'Other people have an interest in your not writing. I was self-destructive, no questions.'
''It does seem like another person'' ... Elizabeth Harrower. Photo: Jon Reid
In the second part of The Sun-Herald's series on Australian literature, Gay Alcorn talks to Elizabeth Harrower, who was one of the country's most celebrated authors until she stopped writing 40 years ago.
On a wall in Elizabeth Harrower's apartment is a small drawing of a woman drowning. The woman is seen from behind, and she holds her arms in the air as if calling for help. From the corner of the drawing, comes what seems to be a lifeline, but there's a sting - at the end of the line is a large fish hook.
The writer Patrick White gave Harrower the drawing as a gift. She says they just looked at each other; there was no need for words. ''Isn't it cruel? Isn't it horrible?'' she says. She doesn't believe she needed rescuing, then or now.
Harrower is 84, tall and straight-backed. Her fourth and last novel, The Watch Tower, was published in 1966. This month it was republished as a Text Publishing Classic, one of 30 remarkable, and mostly out of print, Australian books. She is immensely pleased, having thought that nobody would talk about Elizabeth Harrower, novelist, again until she was dead.
The curious thing about Harrower is that for five years, ''the whole goal'' of her existence was to write this intense, very Australian psychological thriller. She worked at an office job during the day, and wrote from 7pm to 10pm and all weekend long - ''I didn't care how long it took, I just thought, I have to get it right.'' Writing was a ''reckless, foolish thing to do'' in Australia in the 1950s and 1960s, but it was all she wanted to do. When it was published, The Sydney Morning Herald described it as ''a dense, profoundly moral novel of our time''. She would never publish a book again.
Harrower reads voraciously, follows politics, goes to films, loves music, lunches with friends, learns Italian, but few people even know she was, or is, one of the country's finest writers.
In that other life, Harrower was close to White, in 1973 Australia's first winner of the Nobel prize for literature. She was friends with celebrated writers Christina Stead and Kylie Tennant and the writer and political adviser Richard Hall. She was a close friend, too, of the painter Sidney Nolan and his wife, Cynthia. Her friends urged her to write, and were cross when she did not.
''Patrick was always very angry with me for not writing, enraged. He was horrible. Only people who really care about you care about whether you are doing that or not.'' She brings out a book White inscribed for her in 1986. ''To Elizabeth, luncher and diner extraordinaire. Sad you don't also WRITE.''
Over three hours, first at her apartment overlooking Sydney Harbour, then at lunch, Harrower tries to explain what happened. She will talk about everything but she is reluctant to analyse her books and there are long pauses when she grapples with the question of why she stopped writing.

● **ENTRIES**:
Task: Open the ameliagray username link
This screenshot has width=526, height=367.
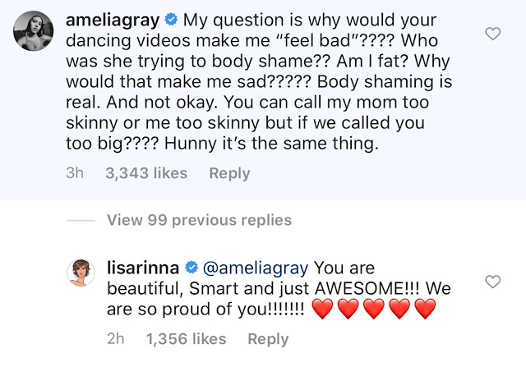Action: (x=113, y=21)
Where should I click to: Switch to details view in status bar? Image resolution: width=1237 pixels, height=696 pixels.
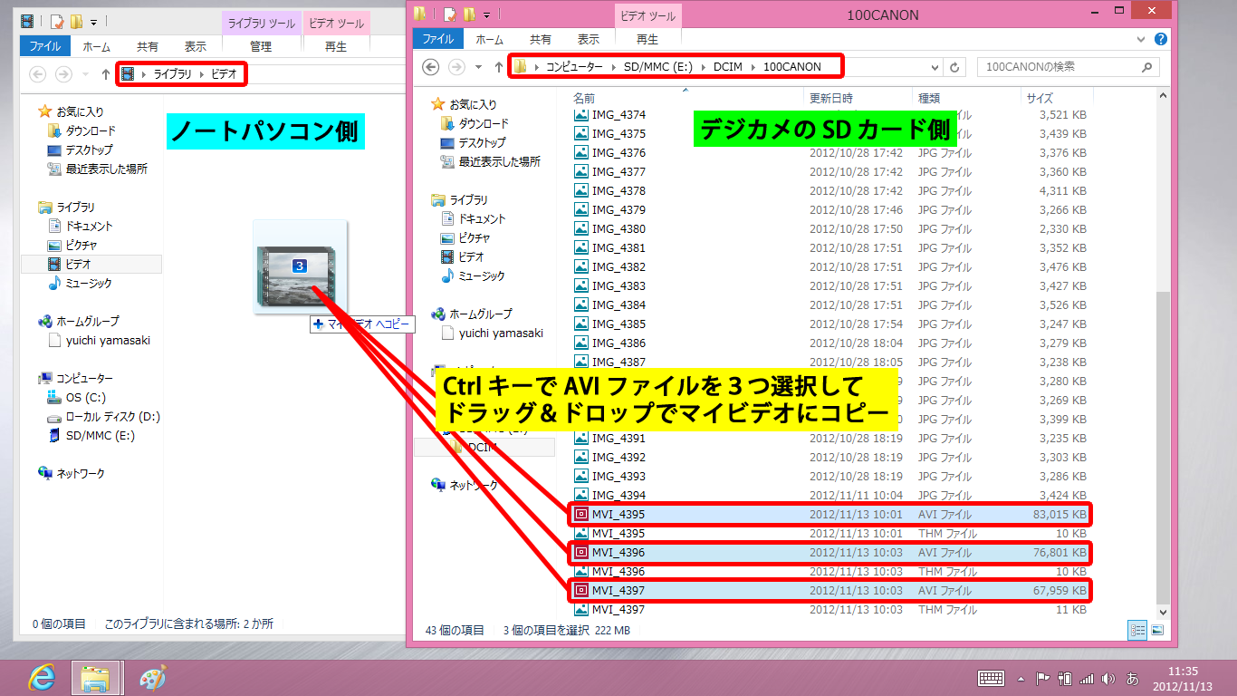[x=1136, y=631]
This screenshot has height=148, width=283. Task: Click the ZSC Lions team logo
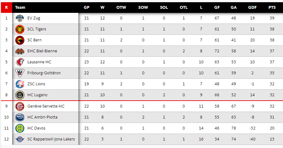(20, 84)
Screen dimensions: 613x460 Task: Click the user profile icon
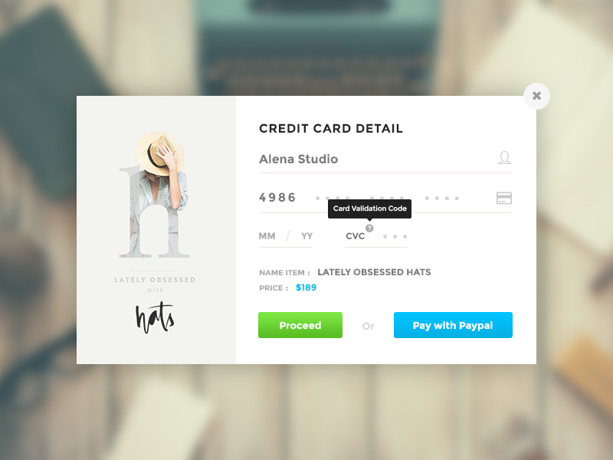click(x=504, y=158)
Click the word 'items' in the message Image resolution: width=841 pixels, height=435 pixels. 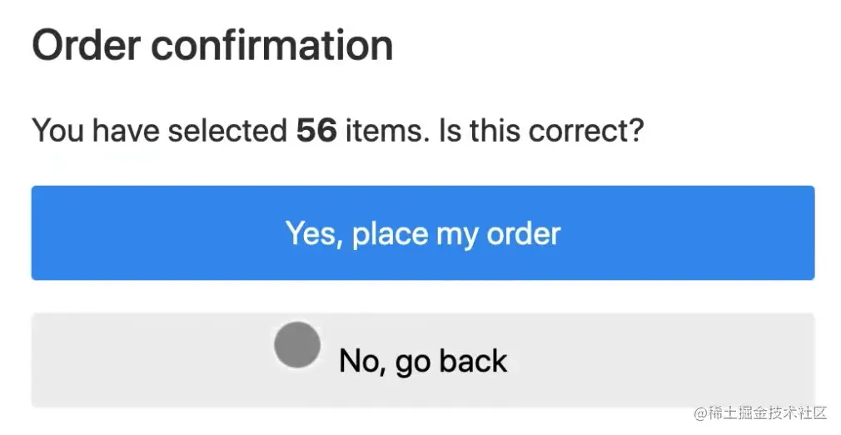(383, 131)
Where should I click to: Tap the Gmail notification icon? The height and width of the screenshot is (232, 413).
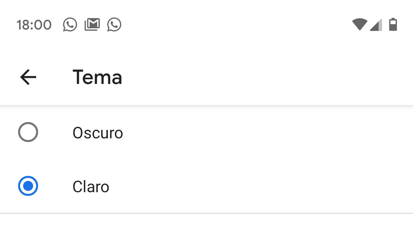tap(92, 25)
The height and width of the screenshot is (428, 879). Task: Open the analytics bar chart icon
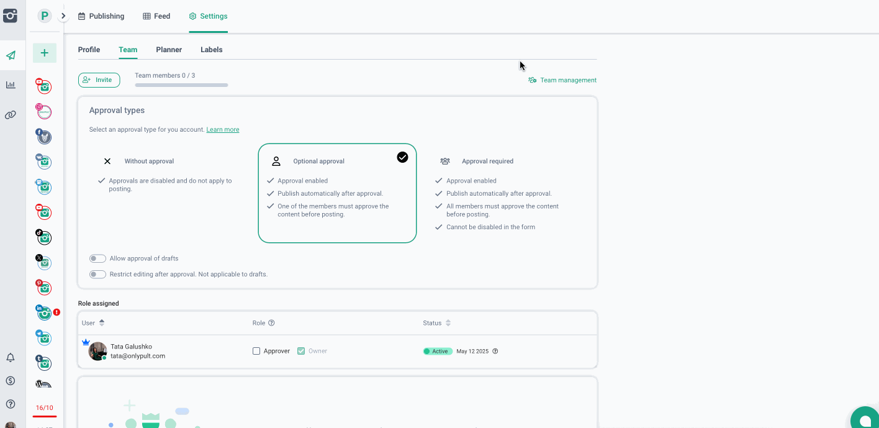11,84
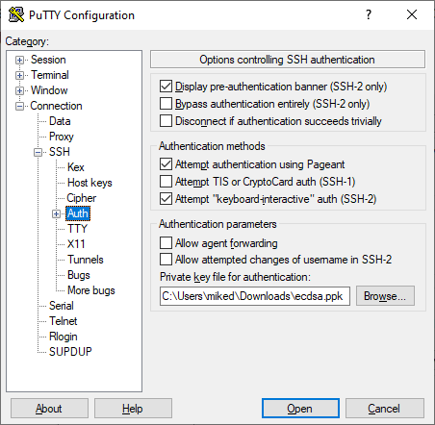Click the private key file path field

[255, 296]
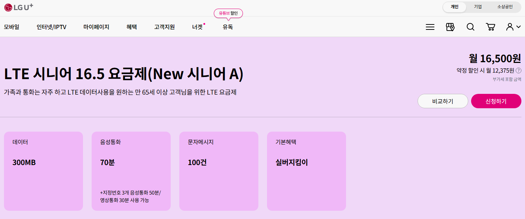The height and width of the screenshot is (219, 525).
Task: Go to 마이페이지
Action: tap(96, 27)

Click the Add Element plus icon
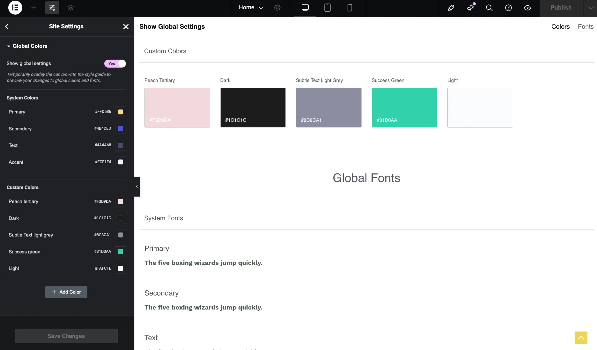34,8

● **TASK DESCRIPTION**: Please say whether each statement below agrees with the article about Elizabeth Harrower, answering yes or no and quoting the article's deciding words. 1. The Watch Tower was Harrower's fourth and last novel. 2. Harrower believes she needed rescuing. 3. Patrick White gave Harrower the drawing of the drowning woman.

● **FINAL RESULT**:
1. Yes: "Her fourth and last novel, The Watch Tower, was published in 1966."
2. No: "She doesn't believe she needed rescuing, then or now."
3. Yes: "The writer Patrick White gave Harrower the drawing as a gift."